Pontius Pilate, the Roman governor of Judea who condemned Jesus to death, eternally hovers somewhere between innocent-at-large, cornered in a no-win situation by the wily citizens of Jerusalem, and villain. But in some Christian churches, Pilate, and his wife, Claudia Procula, are revered as saints.
PAT POLAND considers the elusive figure who washed his hands of Christ.
According to the New Testament, when Jesus stood before Pontius Pilate, the Roman Governor of Judaea, He summarized His mission in the following terms: “I came into the world…to bear witness to the truth; and all who are on the side of truth listen to my voice.”
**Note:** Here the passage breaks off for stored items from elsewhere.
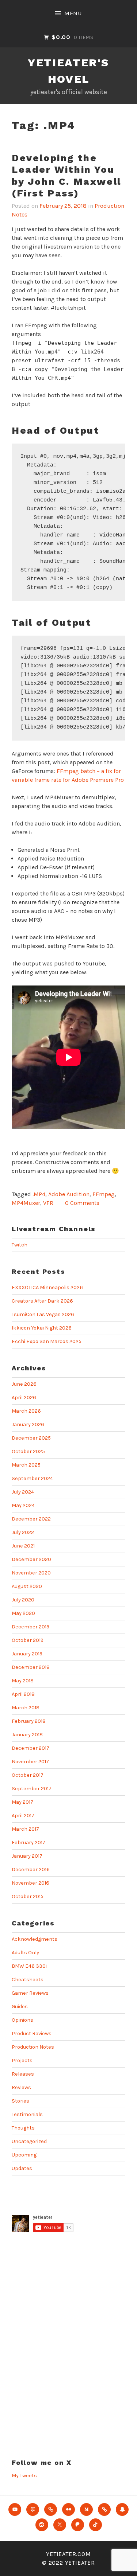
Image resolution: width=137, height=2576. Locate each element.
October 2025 (28, 1451)
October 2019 (27, 1640)
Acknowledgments (34, 1939)
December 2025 (31, 1438)
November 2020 (31, 1573)
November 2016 (30, 1883)
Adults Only (25, 1952)
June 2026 (24, 1384)
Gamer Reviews (30, 1993)
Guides (20, 2006)
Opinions (22, 2020)
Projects (22, 2060)
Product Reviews (32, 2033)
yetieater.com (68, 2553)
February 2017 (28, 1842)
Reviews (21, 2087)
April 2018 (23, 1694)
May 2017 (22, 1802)
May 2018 (23, 1681)
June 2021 (23, 1546)
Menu (73, 13)
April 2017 (23, 1815)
“What is truth?” (Quid est veritas?) said jesting Pilate, and would not stay for an answer, we are told, thus consigning countless Christians to two millennia of frustrating speculation.
But just who was Pontius Pilate? We know that Pilate’s chief claim to fame is his role during the final stages of Christ’s ministry on earth. He was, in fact, a minor figure, just one of many hundreds of Roman officials tasked by the emperor to administer his far-flung dominions.
Pilate lived from c.20 BC until sometime after 36 AD, and served as governor, or Praefectus, of the Roman province of Judaea from 26 AD to 36 AD. Depending on which source one tends to believe, he was born in either Italy, Spain, Germany, or Scotland.
For many centuries, the legend has persisted that Pilate was born in Fortingall, Perthshire, the son of a Roman envoy sent by Caesar Augustus to establish diplomatic relations with British chieftains and the important Caledonian chieftain, Metellanus.